# RECORDED INFORMATION

+++

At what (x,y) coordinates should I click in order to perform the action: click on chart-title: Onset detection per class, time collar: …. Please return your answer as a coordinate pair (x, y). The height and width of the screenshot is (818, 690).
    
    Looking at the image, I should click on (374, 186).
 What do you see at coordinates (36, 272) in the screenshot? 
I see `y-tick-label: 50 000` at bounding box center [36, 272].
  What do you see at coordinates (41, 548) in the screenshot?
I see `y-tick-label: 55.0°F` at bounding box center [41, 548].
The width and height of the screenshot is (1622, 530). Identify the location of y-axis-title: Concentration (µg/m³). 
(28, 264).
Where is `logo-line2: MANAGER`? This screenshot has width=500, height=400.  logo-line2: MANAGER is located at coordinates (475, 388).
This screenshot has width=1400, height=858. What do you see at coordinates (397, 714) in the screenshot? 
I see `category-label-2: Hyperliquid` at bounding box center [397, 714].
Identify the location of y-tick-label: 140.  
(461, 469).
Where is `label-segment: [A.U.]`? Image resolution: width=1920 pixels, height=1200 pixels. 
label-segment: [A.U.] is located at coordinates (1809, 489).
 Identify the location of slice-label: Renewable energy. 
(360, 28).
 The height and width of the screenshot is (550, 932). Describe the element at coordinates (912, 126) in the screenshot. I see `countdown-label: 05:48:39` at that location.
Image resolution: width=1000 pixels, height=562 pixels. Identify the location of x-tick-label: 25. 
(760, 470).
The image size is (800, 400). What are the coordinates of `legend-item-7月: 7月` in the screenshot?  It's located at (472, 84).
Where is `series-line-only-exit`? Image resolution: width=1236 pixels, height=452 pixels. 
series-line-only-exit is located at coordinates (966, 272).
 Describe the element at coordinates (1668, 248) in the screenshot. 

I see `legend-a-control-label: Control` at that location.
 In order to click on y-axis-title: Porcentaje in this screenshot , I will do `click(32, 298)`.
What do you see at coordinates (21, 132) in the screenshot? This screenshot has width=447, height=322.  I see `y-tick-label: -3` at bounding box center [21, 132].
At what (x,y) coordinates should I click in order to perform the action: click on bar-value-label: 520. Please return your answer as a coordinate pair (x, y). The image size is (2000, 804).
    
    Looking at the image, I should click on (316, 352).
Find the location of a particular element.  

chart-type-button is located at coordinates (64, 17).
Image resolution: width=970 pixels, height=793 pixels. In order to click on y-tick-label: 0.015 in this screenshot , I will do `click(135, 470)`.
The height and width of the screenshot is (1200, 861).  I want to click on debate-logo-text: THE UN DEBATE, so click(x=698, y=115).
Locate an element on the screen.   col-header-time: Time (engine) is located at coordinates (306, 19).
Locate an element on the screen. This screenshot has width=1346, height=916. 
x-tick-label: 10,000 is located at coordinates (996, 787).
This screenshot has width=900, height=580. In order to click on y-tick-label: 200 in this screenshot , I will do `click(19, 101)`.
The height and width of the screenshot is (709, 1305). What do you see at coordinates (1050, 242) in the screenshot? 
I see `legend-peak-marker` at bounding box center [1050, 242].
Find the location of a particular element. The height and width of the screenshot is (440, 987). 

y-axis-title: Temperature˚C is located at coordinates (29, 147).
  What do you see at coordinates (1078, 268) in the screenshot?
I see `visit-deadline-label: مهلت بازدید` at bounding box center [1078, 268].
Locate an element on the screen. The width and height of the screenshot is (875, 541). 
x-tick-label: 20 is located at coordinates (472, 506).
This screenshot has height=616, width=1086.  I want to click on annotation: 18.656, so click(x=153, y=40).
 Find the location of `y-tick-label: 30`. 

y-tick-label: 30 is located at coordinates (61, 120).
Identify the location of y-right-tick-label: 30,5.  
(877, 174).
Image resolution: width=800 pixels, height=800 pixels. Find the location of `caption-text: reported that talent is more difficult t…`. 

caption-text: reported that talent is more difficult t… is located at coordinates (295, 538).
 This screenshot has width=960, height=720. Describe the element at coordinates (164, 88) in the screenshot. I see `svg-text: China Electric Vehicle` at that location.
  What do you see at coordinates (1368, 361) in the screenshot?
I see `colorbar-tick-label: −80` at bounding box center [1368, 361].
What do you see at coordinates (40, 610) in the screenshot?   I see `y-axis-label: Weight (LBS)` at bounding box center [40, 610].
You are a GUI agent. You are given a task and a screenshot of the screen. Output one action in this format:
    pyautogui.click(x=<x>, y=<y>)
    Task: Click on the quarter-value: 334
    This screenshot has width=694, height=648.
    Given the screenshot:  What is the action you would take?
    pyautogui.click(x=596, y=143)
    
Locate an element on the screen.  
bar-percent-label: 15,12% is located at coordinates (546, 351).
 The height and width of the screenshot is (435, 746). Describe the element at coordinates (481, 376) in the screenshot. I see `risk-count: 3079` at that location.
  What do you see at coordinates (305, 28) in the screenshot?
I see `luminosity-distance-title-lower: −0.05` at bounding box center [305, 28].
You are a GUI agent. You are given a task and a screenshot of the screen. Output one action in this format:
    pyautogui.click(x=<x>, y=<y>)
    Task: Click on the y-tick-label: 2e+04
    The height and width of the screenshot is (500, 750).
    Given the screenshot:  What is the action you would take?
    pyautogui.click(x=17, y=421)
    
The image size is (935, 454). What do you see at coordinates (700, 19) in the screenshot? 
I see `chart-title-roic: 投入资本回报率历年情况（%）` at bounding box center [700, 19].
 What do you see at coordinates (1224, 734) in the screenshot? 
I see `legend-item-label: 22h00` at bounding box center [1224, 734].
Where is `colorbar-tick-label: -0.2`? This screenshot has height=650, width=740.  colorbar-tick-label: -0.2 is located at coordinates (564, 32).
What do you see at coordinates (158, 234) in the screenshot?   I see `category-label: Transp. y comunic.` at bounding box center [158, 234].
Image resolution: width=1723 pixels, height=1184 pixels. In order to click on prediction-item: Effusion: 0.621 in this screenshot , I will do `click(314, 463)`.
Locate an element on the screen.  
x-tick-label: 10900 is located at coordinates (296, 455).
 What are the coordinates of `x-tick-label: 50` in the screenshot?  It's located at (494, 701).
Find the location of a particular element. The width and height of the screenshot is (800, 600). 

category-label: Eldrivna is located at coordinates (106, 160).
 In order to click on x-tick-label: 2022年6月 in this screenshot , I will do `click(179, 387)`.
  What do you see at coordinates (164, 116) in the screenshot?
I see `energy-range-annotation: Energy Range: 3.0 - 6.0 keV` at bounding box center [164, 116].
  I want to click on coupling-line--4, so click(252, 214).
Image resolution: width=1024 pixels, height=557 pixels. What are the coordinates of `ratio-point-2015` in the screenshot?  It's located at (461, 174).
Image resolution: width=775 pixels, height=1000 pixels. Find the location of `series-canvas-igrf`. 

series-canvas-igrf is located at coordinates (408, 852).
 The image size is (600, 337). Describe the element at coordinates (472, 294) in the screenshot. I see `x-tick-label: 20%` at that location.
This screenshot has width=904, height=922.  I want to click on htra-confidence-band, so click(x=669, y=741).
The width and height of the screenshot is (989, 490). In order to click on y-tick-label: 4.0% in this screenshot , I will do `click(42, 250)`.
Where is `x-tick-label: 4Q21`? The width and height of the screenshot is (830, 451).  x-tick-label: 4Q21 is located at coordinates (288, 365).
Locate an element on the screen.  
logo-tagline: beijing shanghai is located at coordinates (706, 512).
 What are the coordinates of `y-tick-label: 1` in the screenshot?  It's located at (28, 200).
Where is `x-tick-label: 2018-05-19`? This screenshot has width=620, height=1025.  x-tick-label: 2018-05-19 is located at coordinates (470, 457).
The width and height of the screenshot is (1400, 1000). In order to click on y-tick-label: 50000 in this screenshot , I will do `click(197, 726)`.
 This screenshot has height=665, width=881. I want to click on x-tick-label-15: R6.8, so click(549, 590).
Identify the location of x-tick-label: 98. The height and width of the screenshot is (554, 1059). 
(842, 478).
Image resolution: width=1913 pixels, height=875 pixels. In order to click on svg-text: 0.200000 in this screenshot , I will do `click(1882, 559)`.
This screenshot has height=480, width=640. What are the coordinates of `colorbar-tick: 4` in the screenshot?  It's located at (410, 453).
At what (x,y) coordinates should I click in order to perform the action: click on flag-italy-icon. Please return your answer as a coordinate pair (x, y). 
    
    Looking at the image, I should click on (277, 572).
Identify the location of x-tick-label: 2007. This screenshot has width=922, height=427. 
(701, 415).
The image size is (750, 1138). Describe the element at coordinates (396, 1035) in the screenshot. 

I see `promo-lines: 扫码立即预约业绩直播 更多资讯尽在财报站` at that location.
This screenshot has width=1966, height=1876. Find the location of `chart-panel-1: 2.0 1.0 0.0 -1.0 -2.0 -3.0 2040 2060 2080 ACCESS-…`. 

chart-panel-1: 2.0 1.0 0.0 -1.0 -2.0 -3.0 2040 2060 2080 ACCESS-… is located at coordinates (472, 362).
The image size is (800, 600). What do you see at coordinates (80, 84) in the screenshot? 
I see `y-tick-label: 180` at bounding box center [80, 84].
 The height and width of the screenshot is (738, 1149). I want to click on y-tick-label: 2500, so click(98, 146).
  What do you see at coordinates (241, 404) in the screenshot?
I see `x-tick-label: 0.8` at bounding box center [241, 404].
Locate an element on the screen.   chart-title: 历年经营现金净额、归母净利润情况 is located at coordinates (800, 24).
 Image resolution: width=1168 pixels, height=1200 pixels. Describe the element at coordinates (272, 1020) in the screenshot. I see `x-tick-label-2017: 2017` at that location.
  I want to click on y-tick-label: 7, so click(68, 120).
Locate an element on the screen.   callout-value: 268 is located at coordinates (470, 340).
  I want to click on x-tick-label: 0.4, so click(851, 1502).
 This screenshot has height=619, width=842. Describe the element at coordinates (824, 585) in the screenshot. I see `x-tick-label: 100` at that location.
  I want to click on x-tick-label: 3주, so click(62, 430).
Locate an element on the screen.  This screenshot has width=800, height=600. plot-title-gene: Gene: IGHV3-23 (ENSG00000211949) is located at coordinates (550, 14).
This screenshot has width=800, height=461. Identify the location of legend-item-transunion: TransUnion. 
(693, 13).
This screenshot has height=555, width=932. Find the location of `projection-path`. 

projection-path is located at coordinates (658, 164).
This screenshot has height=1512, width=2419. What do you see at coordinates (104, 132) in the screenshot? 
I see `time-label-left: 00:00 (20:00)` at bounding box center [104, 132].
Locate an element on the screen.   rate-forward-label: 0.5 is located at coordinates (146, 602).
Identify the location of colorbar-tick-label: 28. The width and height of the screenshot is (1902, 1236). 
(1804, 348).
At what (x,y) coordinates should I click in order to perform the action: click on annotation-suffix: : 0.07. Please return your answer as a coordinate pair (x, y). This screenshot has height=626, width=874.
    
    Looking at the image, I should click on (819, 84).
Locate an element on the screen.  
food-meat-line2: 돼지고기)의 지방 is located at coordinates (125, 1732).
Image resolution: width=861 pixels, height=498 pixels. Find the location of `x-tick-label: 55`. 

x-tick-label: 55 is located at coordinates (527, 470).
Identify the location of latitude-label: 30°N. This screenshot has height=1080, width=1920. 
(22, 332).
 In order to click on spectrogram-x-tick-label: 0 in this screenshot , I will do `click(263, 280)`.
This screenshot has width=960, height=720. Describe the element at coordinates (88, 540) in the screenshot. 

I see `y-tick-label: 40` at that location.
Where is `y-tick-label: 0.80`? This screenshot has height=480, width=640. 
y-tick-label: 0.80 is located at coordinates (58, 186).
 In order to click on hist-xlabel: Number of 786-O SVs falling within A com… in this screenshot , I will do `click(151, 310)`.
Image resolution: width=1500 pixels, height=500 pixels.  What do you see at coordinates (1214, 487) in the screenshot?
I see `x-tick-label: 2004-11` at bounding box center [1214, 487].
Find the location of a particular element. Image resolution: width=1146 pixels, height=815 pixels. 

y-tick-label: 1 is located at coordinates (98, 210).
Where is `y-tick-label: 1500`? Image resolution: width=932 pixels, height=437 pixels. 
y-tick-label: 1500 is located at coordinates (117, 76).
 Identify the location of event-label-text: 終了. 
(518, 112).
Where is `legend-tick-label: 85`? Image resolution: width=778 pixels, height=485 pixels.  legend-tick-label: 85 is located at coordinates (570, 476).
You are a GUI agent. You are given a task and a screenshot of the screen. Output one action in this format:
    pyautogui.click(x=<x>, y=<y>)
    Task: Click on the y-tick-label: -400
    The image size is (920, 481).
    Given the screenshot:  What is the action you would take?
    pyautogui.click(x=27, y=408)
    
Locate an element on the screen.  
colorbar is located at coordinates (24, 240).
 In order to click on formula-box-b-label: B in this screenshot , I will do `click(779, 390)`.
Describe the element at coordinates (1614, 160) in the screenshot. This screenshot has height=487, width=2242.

+++

# JOB ITEM
Quote the items word for word, starting with the line that contains "Identify the location of colorbar-tick-label: 28." and going on through the line that contains "In order to click on spectrogram-x-tick-label: 0".

# COMPLETED TASK
Identify the location of colorbar-tick-label: 28. The width and height of the screenshot is (1902, 1236). 
(1804, 348).
At what (x,y) coordinates should I click in order to perform the action: click on annotation-suffix: : 0.07. Please return your answer as a coordinate pair (x, y). This screenshot has height=626, width=874.
    
    Looking at the image, I should click on (819, 84).
Locate an element on the screen.  
food-meat-line2: 돼지고기)의 지방 is located at coordinates (125, 1732).
Image resolution: width=861 pixels, height=498 pixels. Find the location of `x-tick-label: 55`. 

x-tick-label: 55 is located at coordinates (527, 470).
Identify the location of latitude-label: 30°N. This screenshot has height=1080, width=1920. 
(22, 332).
 In order to click on spectrogram-x-tick-label: 0 in this screenshot , I will do `click(263, 280)`.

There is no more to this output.